◆ About this exercise
Return an exact copy of the lines from the one holding "Close the 单回路-回路信息 dialog" to the end of the data, including both the starting and final lines. Leave the pictures out.

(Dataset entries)
+ + + + +

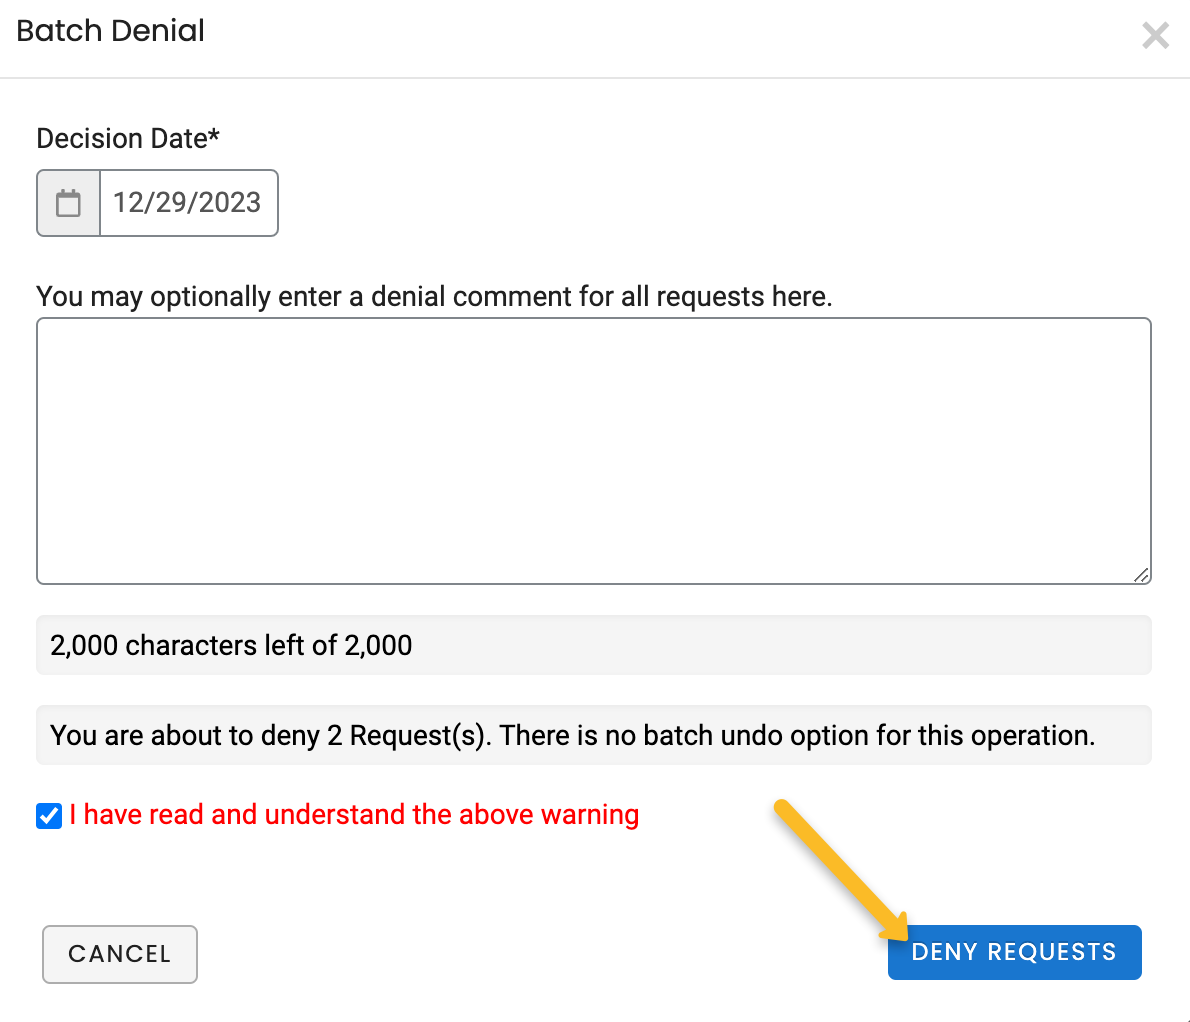Select the Batch Denial dialog title
1190x1022 pixels.
[110, 30]
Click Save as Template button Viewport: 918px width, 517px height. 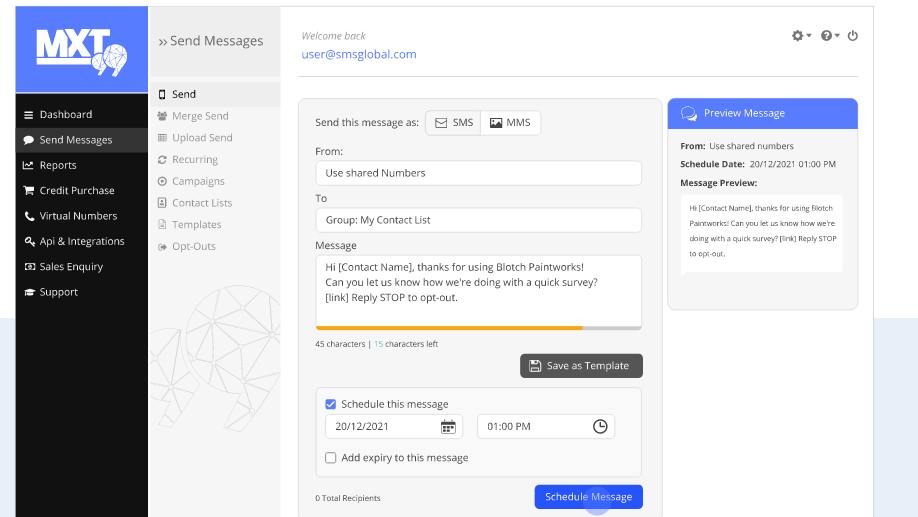point(581,366)
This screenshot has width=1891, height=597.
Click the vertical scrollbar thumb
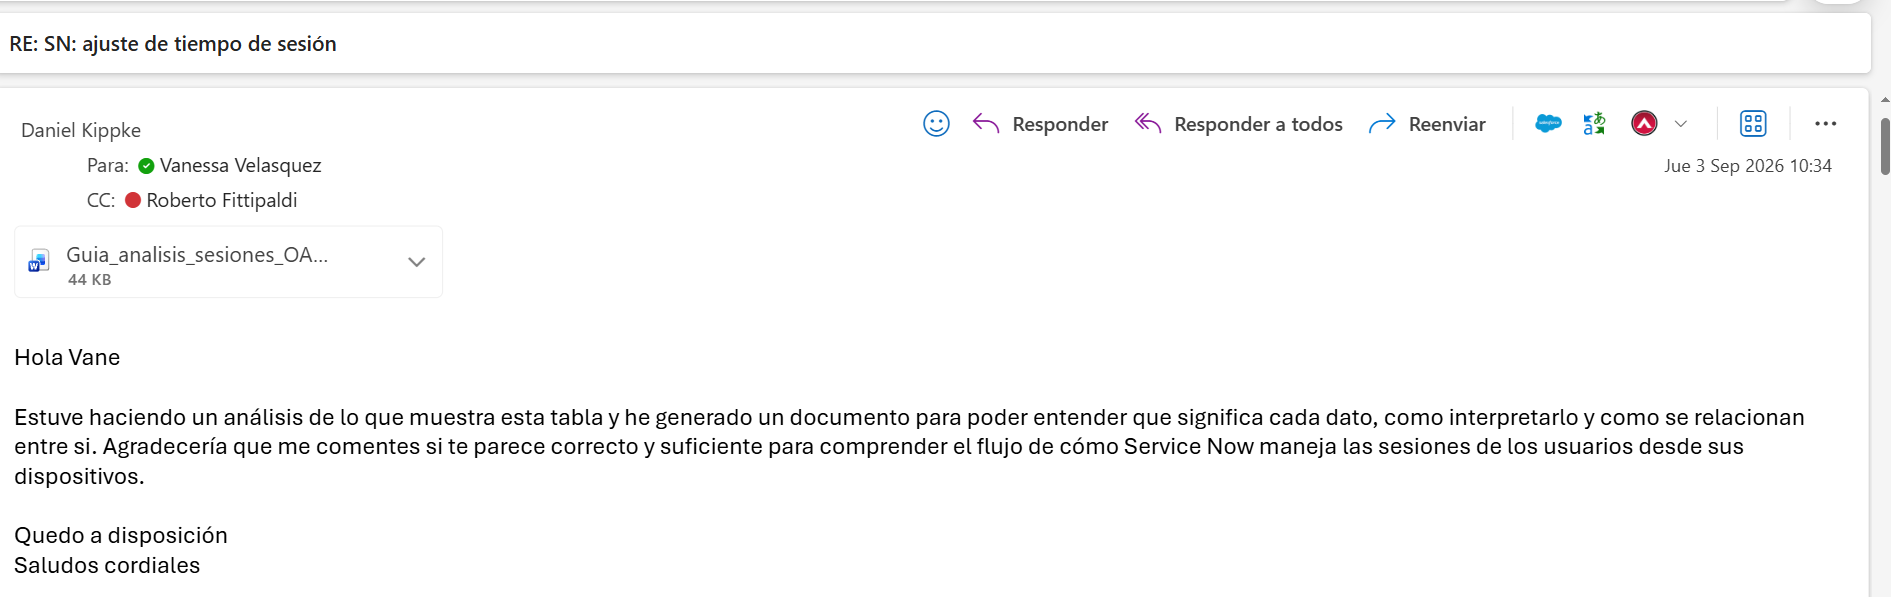[x=1885, y=146]
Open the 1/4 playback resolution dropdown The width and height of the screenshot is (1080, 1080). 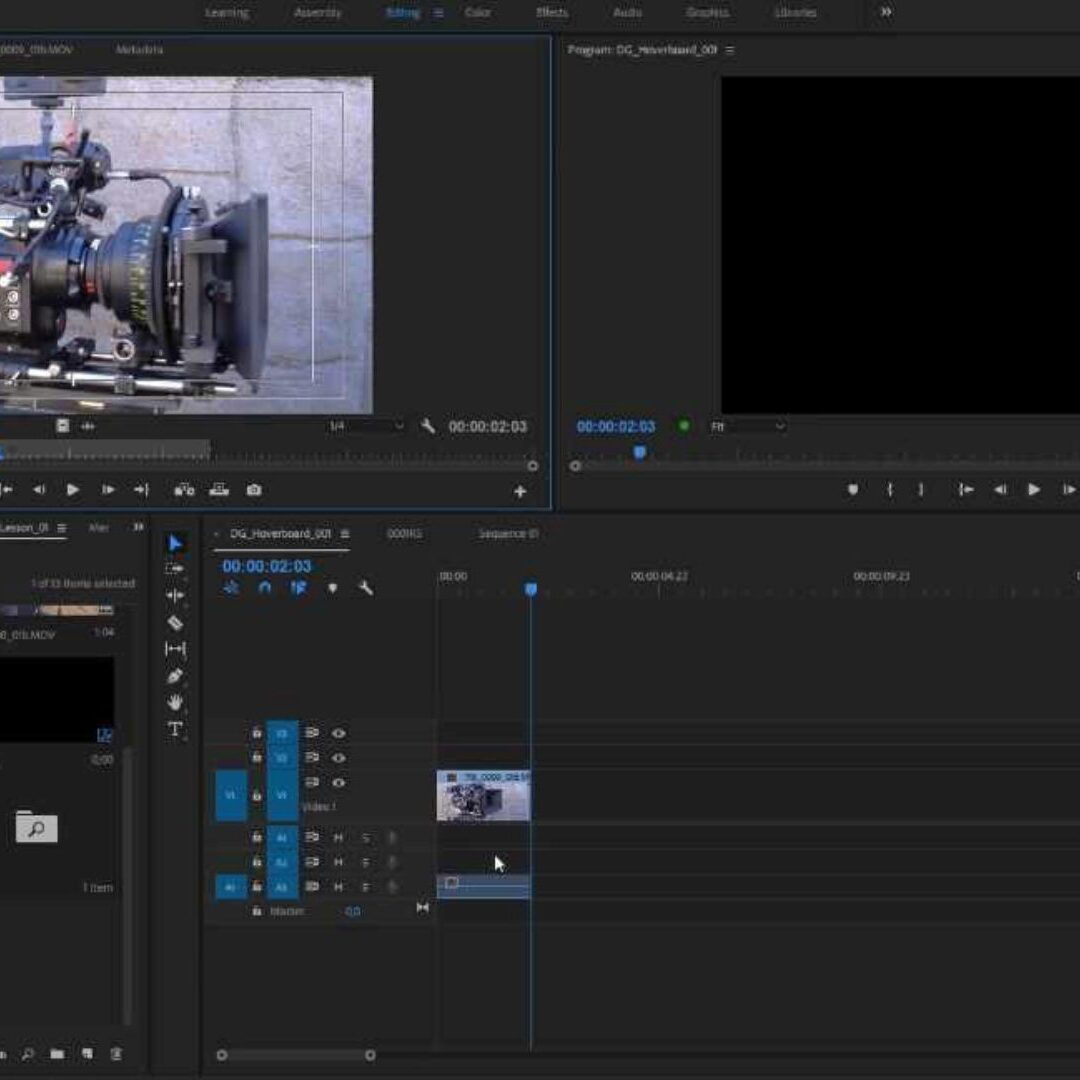click(366, 427)
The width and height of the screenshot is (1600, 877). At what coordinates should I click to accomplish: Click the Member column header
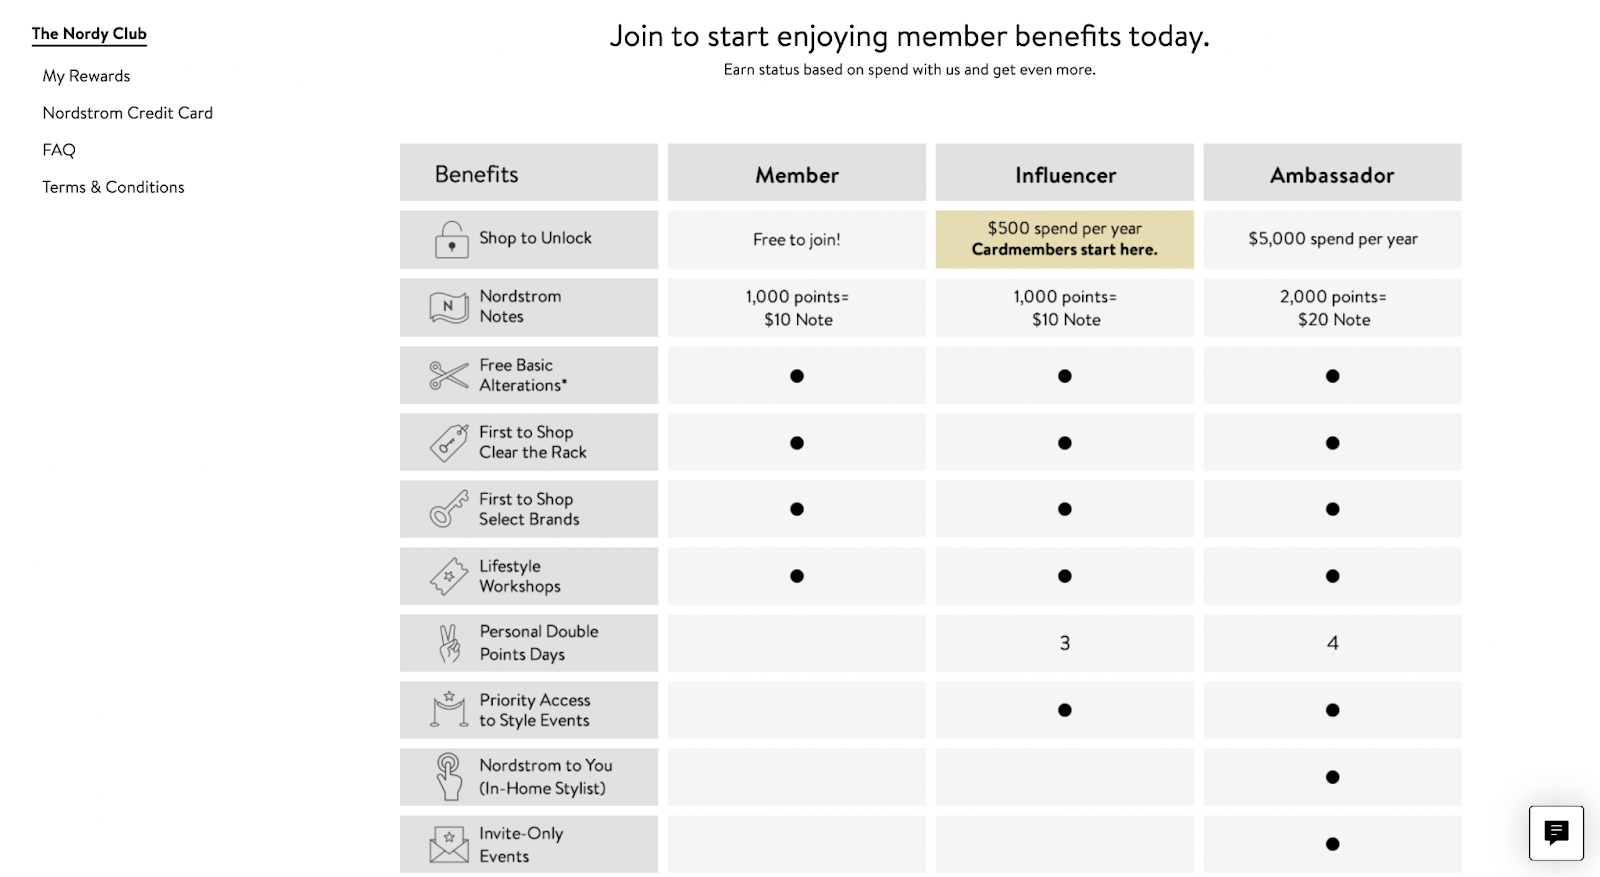coord(797,173)
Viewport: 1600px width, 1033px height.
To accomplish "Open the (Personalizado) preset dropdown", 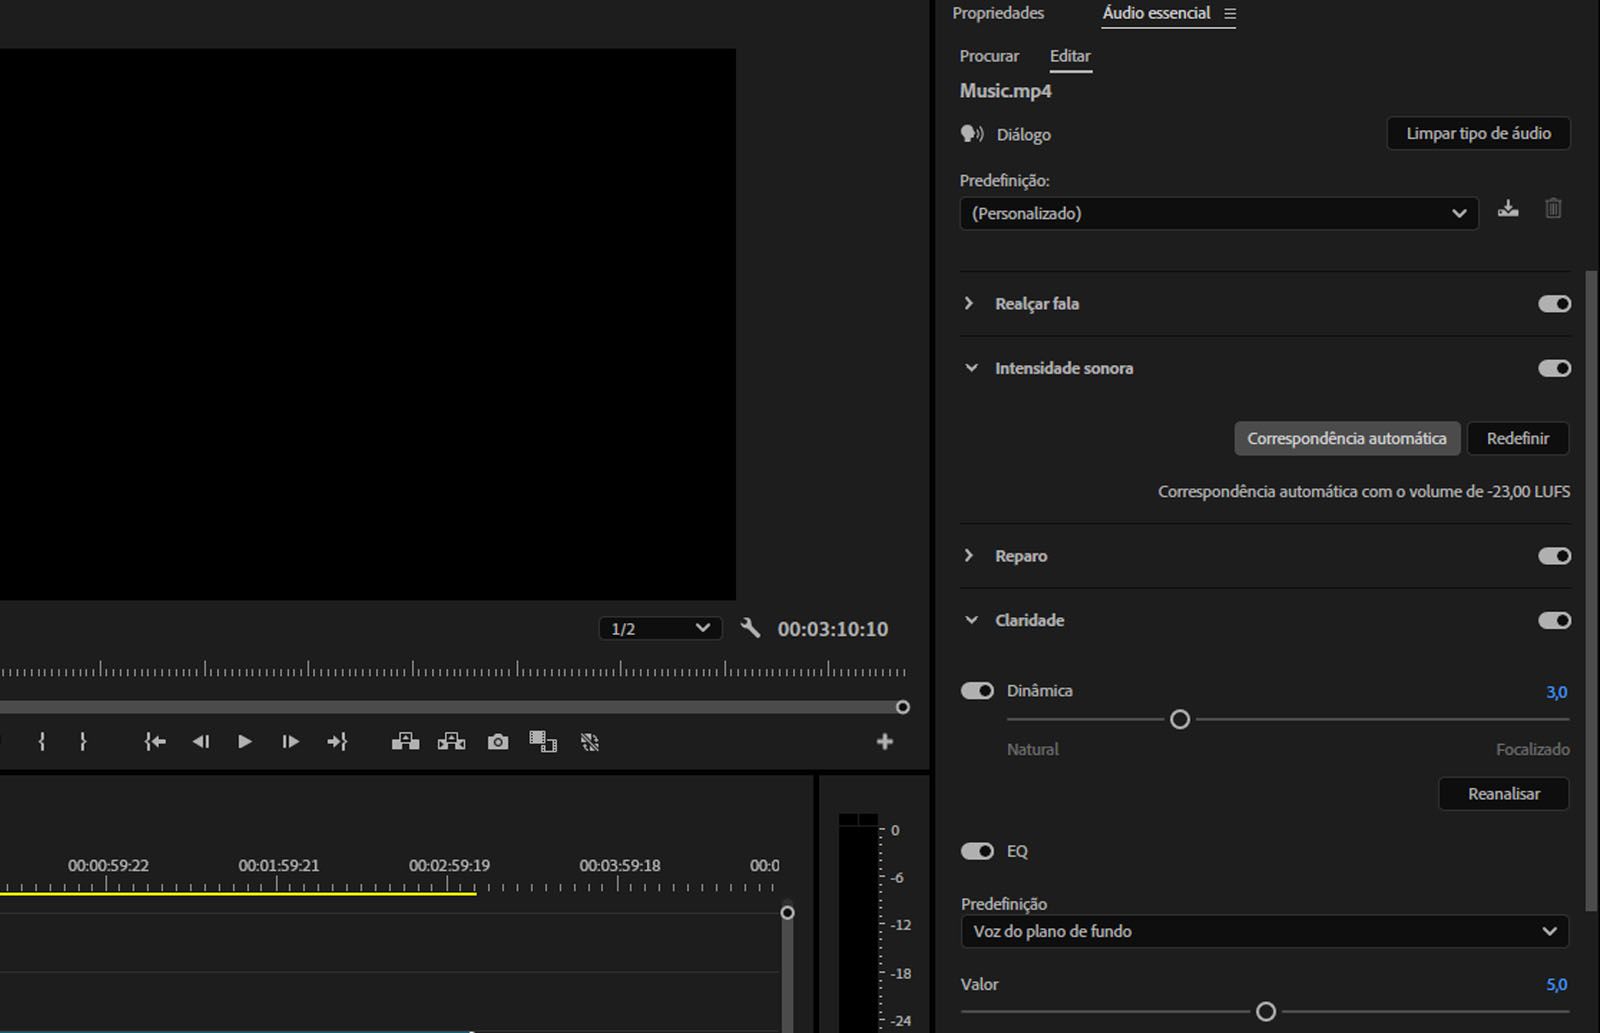I will pos(1218,214).
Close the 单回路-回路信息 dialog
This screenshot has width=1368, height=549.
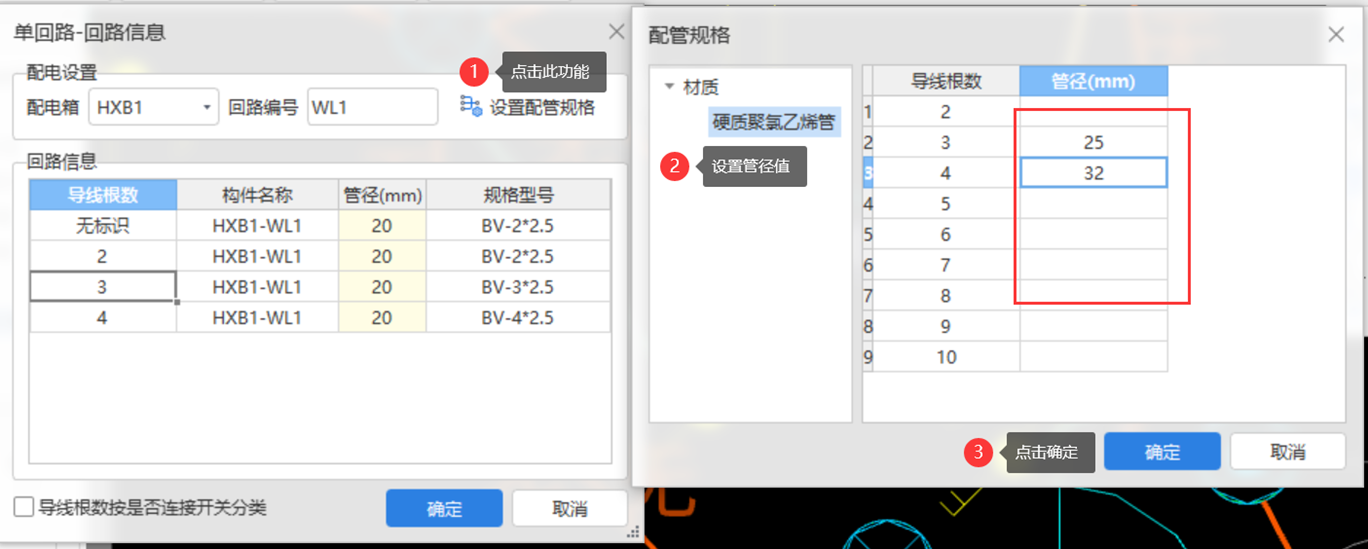click(617, 32)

+ + + + +

◆ Exercise solution
Close the 单回路-回路信息 dialog
This screenshot has width=1368, height=549.
click(617, 32)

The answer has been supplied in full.